### [Task to complete]
Reproduce word for word the passage of the mailing-list message on inheriting file descriptors and handles on Windows between "Guido van Rossum" and "descriptors on Windows.", inclusive.

### [Text section]
+++
[Python-Dev] Inherance of file descriptor and handles on Windows (PEP 446)

Guido van Rossum guido at python.org
Wed Jul 24 19:56:05 CEST 2013


On Tue, Jul 23, 2013 at 4:21 PM, Richard Oudkerk <shibturn at gmail.com> wrote:
> On 23/07/2013 11:45pm, Victor Stinner wrote:
>>
>> Said differently: the HANDLE_FLAG_INHERIT flag only has an effect on
>> *handles*, as indicated in its name. On Windows, file*descriptors*
>> are never inherited (are always closed) in child processes. I don't
>> think that it is possible to inherit file descriptors on Windows.
>
>
> Actually, you can inherit fds if you use os.spawnv() instead of
> subprocess.Popen().

Wow. Indeed you can -- I just tested this myself. How is this
accomplished? I guess the CRT has a backchannel to talk to itself when
it creates a process using spawn*?

This is the only reason I can think of for the odd default in the CRT
of opening file descriptors inheritable by default, which Victor
discovered. (But it doesn't explain why os.pipe() creates
uninheritable fds.)

If it weren't for this I would definitely vote to change the default
on Windows throughout the stdlib to create file descriptors whose
handles aren't inheritable. (Perhaps with a different policy for
stdin/stdout/stderr, which seem to be treated specially at the handle
level.)

I'm about ready to give up hope that we'll ever have a decent way to
deal with this.
+++
### [Data shown]

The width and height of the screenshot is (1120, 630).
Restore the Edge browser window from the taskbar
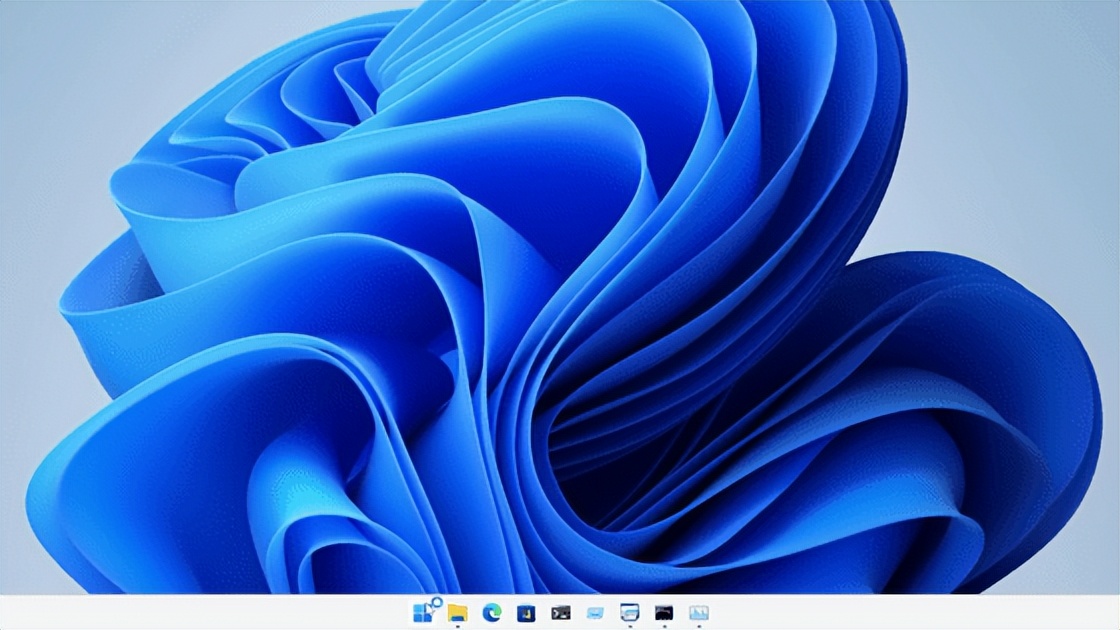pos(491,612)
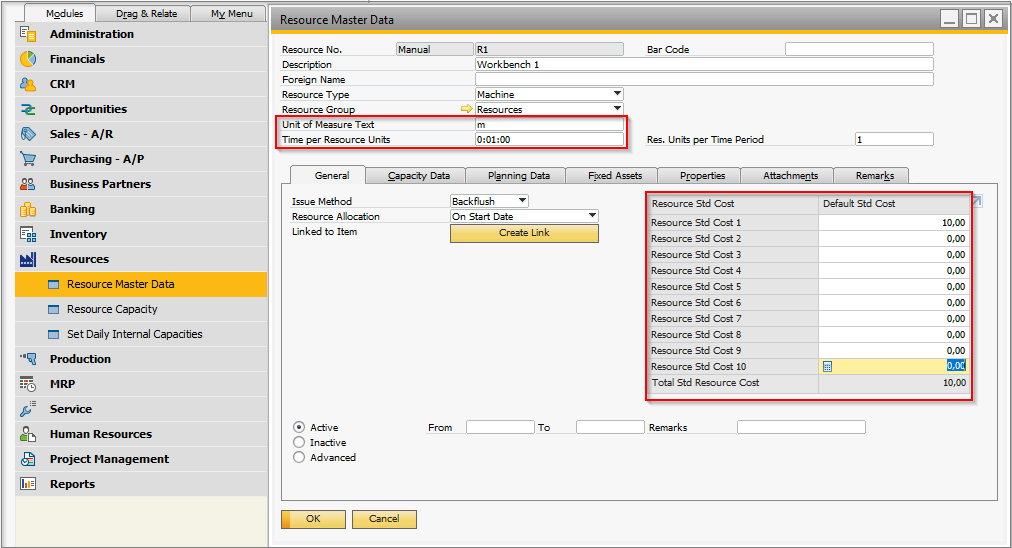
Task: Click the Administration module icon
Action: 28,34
+++
### [Task response]
Guido van Rossum guido at python.org
Wed Jul 24 19:56:05 CEST 2013


On Tue, Jul 23, 2013 at 4:21 PM, Richard Oudkerk <shibturn at gmail.com> wrote:
> On 23/07/2013 11:45pm, Victor Stinner wrote:
>>
>> Said differently: the HANDLE_FLAG_INHERIT flag only has an effect on
>> *handles*, as indicated in its name. On Windows, file*descriptors*
>> are never inherited (are always closed) in child processes. I don't
>> think that it is possible to inherit file descriptors on Windows.